## Work to do
Convert each line of the material below into a JSON list of strings, with one string per line and no blank lines. Leave the pictures out.

----

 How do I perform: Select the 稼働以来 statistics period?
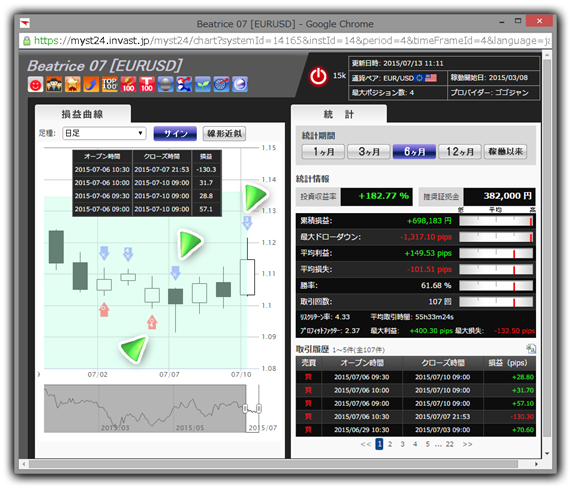coord(505,151)
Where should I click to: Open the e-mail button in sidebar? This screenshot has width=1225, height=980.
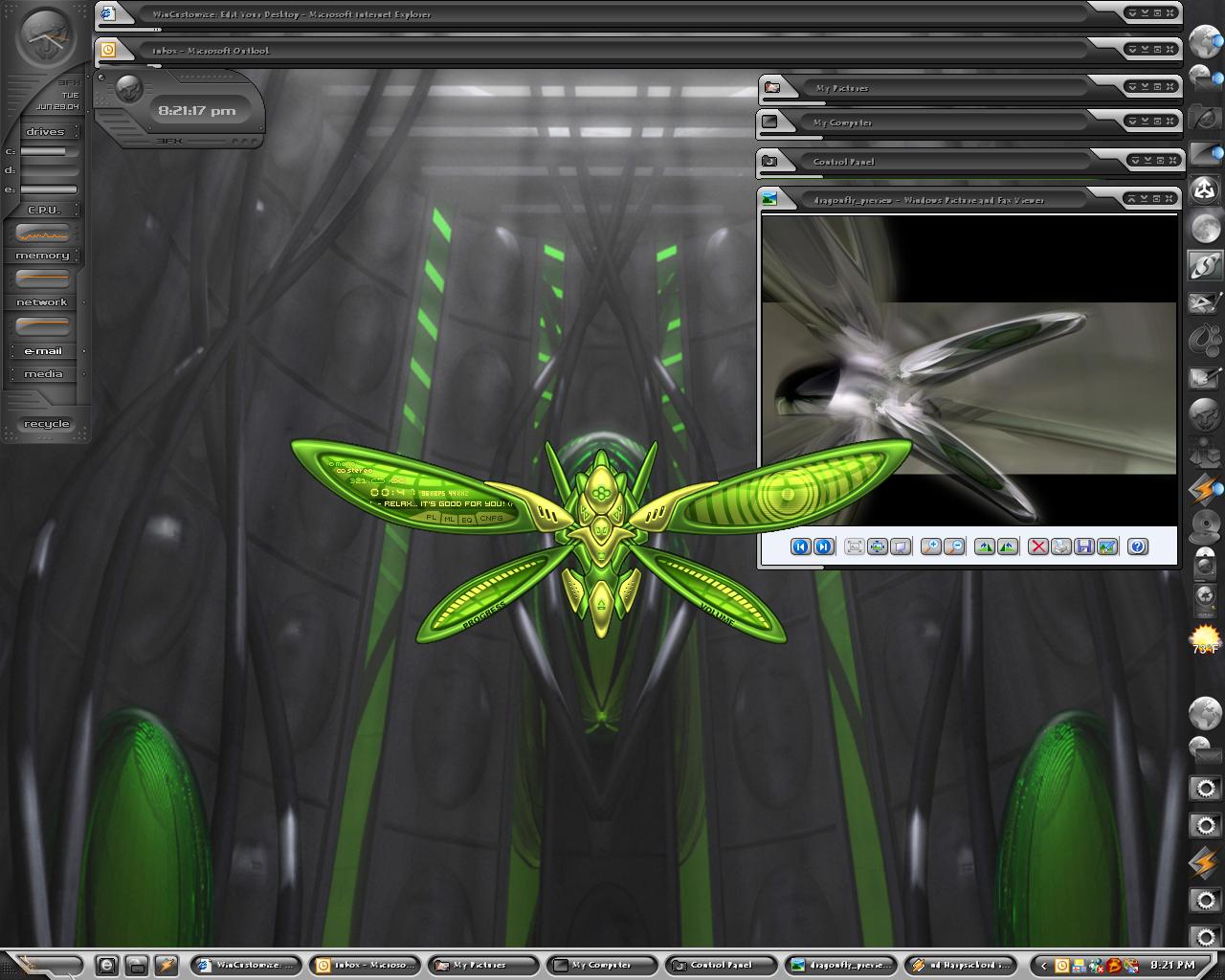(43, 351)
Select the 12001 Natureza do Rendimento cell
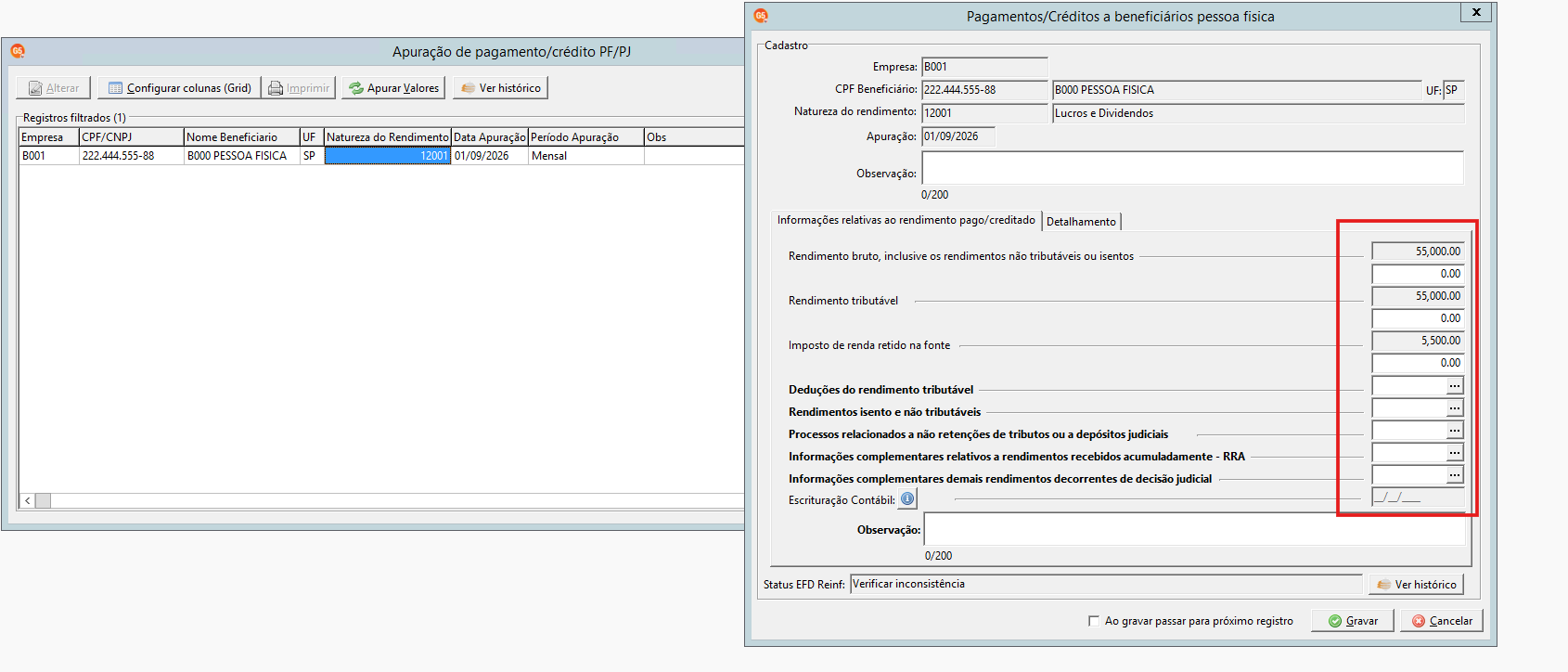Image resolution: width=1568 pixels, height=672 pixels. coord(387,156)
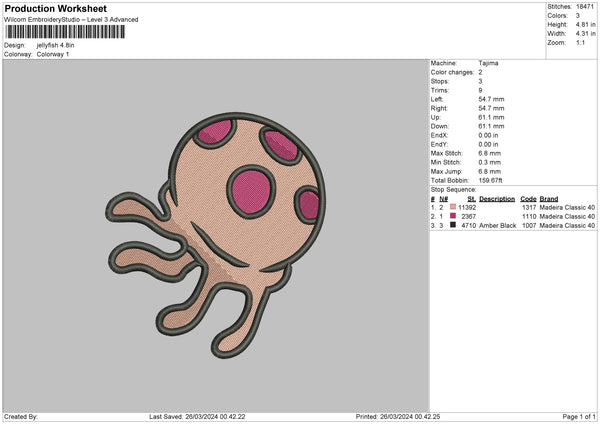Click thread code 1317 in stop sequence
Screen dimensions: 600x424
tap(529, 206)
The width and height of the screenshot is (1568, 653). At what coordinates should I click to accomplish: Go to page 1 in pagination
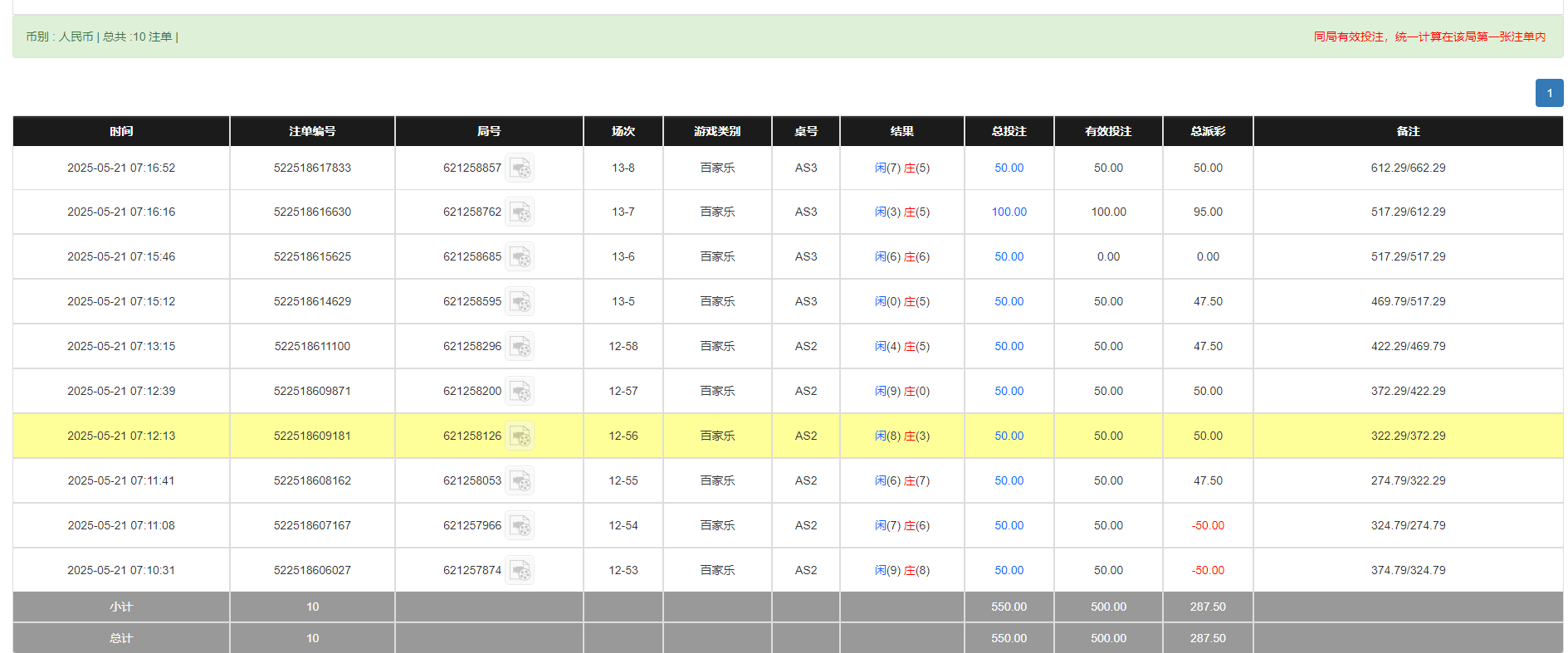[x=1549, y=93]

----

## Worked solution
[
  " How do I perform: Select the 稼働以来 statistics period?",
  "coord(505,151)",
  "Where should I click to: Open the e-mail button in sidebar? This screenshot has width=1225, height=980.",
  "(43, 351)",
  "Select the 12001 Natureza do Rendimento cell",
  "Image resolution: width=1568 pixels, height=672 pixels. coord(387,156)",
  "Click thread code 1317 in stop sequence",
  "Screen dimensions: 600x424",
  "tap(529, 206)",
  "The width and height of the screenshot is (1568, 653). At what coordinates should I click to accomplish: Go to page 1 in pagination",
  "[x=1549, y=93]"
]